You crave for you and your partner to become beautifully committed for life. You want to stabilize each other. You want to become enclosed. You want to say — this life is tragic, full of unceasing change — but you and your lover will fuse and rise above this chaotic context of life and internally make vows that you will always be there for each other. Theoretically, this is perhaps the greatest thing we can do as humans, to truly commit to love another unconditionally. Practically, it’s at best beautifully banal and at worst a kind of death knell to your identity. You’ve made this decision to love and now for the rest of time you must make good on it.  No newfangledness of different bodies. No adventure into the worlds of different people on any intimate level. Just the joyful rhythm of the same. There is difference in this repetition, new beginnings in your endings, yet, there is a reason movies typically end with a marriage ceremony.

And so another craving grows in you, a nudge for radical openness. Everything is evolving above you, below you, inside you, all around everything. Astrophysically, galaxies and solar systems are being formed and passing through various stages of development; organic life, landscapes, culture, the roaring of the ocean, platonic plates, everything is shifting; and you yourself — your tastes, your goals, your mind is evolving at an ever accelerating speed. So you think: Loving someone seems comfortable, but is it authentic? Is commitment a kind of xenophobia? A kind of germophobia? Is commitment just something we do because we’re afraid of facing how volatile and incredibly complex we are? Or less hyperbolically the question can be posed like this. Can we outgrow commitments? You can have lifetime commitments. But you can also have multiple lives in your lifetime.
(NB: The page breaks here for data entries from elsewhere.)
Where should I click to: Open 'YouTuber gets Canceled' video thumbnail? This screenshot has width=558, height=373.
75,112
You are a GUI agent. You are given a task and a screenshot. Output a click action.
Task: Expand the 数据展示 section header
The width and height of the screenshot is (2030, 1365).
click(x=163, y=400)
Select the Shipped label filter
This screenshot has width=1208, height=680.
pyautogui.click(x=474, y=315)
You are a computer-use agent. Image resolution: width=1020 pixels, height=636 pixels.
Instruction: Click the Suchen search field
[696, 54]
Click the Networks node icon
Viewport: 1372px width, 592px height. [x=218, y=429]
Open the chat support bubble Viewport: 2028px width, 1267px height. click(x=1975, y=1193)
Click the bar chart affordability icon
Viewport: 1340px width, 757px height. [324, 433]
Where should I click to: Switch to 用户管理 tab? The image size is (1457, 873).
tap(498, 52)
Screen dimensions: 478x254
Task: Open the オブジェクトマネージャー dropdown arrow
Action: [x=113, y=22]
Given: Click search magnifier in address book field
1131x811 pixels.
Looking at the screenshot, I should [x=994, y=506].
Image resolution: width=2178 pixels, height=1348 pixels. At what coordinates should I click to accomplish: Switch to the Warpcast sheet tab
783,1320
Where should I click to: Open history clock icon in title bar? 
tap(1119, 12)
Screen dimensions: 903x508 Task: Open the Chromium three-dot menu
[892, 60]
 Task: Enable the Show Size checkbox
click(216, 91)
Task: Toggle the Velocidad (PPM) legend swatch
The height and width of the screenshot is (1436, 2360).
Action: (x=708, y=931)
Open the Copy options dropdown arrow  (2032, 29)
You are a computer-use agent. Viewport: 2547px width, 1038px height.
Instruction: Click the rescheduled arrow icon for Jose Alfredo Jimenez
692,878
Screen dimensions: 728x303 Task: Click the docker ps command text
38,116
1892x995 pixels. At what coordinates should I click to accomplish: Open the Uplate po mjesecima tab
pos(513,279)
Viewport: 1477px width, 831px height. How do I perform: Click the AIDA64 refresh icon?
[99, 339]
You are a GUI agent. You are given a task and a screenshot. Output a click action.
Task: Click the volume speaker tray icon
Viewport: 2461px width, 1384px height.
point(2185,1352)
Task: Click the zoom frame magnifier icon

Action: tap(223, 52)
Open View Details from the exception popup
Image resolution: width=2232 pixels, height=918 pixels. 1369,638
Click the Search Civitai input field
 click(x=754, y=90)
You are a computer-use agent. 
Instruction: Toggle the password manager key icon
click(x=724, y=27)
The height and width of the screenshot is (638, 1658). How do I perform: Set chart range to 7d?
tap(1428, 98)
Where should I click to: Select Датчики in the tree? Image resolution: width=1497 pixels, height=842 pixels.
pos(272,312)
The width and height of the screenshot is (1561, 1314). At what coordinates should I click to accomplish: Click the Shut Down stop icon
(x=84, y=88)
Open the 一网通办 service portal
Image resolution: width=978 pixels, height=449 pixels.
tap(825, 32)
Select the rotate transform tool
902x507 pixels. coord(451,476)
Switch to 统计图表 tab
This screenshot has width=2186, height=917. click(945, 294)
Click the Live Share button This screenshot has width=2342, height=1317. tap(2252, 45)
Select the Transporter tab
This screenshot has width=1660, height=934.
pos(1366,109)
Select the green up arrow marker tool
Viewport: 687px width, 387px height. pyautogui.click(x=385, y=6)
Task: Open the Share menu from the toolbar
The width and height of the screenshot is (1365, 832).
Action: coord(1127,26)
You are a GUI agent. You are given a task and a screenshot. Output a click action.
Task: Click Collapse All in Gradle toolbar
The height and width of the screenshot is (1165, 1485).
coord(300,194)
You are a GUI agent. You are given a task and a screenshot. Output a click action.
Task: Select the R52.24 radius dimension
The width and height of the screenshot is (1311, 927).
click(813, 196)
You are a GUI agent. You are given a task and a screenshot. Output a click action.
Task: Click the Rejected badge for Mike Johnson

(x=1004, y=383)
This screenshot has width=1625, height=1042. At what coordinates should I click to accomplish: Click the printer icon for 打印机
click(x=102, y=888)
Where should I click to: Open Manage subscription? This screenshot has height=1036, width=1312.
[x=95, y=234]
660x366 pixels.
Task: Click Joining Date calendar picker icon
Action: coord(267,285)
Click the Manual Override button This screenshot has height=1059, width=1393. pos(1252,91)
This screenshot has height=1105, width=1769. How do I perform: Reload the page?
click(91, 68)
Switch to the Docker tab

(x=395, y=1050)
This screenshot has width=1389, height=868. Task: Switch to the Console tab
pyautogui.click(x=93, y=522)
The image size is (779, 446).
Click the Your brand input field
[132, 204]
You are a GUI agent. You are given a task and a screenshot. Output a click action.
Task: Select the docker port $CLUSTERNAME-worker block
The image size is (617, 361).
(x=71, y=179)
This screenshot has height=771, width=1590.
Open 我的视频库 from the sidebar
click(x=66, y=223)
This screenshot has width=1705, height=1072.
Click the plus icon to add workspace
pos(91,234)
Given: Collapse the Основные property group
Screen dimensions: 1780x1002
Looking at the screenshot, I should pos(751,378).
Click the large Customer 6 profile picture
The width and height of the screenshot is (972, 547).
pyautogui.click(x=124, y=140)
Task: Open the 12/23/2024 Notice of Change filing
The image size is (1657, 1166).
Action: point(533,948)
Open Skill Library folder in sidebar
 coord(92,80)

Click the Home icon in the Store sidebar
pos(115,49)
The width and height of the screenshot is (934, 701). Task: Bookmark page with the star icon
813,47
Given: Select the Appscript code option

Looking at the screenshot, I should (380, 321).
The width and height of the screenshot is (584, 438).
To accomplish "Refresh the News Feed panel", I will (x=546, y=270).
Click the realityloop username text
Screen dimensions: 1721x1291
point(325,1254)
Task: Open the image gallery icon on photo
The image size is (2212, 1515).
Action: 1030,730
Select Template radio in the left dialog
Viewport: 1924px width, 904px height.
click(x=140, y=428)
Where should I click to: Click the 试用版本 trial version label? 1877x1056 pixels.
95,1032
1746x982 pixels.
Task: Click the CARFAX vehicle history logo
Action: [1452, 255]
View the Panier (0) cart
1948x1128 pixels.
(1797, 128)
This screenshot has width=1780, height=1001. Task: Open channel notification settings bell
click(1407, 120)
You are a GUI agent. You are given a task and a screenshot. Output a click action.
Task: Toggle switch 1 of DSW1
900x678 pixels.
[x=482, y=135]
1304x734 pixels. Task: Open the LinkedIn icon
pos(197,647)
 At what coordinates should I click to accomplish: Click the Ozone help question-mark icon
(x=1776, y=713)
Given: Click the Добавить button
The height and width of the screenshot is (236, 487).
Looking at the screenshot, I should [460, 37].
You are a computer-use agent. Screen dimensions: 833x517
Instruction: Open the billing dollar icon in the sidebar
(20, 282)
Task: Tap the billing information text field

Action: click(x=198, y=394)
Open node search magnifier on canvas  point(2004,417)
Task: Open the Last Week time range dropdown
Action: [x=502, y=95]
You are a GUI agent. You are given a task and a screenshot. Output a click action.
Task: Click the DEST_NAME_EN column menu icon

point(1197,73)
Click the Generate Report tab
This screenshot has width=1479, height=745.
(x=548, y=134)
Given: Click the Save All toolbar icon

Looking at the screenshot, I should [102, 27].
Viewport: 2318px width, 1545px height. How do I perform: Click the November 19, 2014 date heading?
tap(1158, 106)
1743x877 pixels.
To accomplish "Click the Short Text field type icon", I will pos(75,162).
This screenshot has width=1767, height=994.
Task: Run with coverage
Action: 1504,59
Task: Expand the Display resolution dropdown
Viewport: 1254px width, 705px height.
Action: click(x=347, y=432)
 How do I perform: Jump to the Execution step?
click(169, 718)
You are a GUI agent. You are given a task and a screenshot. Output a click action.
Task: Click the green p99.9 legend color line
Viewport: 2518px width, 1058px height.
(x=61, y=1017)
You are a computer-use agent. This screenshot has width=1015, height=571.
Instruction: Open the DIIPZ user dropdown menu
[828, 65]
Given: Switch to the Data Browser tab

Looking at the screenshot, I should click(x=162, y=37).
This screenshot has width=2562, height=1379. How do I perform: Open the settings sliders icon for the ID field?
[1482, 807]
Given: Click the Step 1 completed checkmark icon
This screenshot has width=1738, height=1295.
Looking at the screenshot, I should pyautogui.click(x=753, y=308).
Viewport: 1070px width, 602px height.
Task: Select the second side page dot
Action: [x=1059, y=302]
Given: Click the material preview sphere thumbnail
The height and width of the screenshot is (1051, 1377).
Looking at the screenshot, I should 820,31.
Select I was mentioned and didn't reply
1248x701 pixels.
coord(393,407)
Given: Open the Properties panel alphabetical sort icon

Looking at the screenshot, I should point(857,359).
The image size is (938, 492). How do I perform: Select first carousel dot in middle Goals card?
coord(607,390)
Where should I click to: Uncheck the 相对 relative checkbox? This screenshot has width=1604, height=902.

The other night I was out with two black guys, one Asian girl, my mutt of a self, and two white chicks at an Italian restaurant. The Asian girl was talking about how we are all becoming one race because all of us at that table had smashed their genetic material together in some way or another, and how this biological interlocking synced with a more environmentally interlocking with the internet and airplanes and cars and mind-reading technologies (cell phones, SMS). All human life is becoming one indeed, so really, I’m just wondering why everyone is still hooked on trying to find “The One”?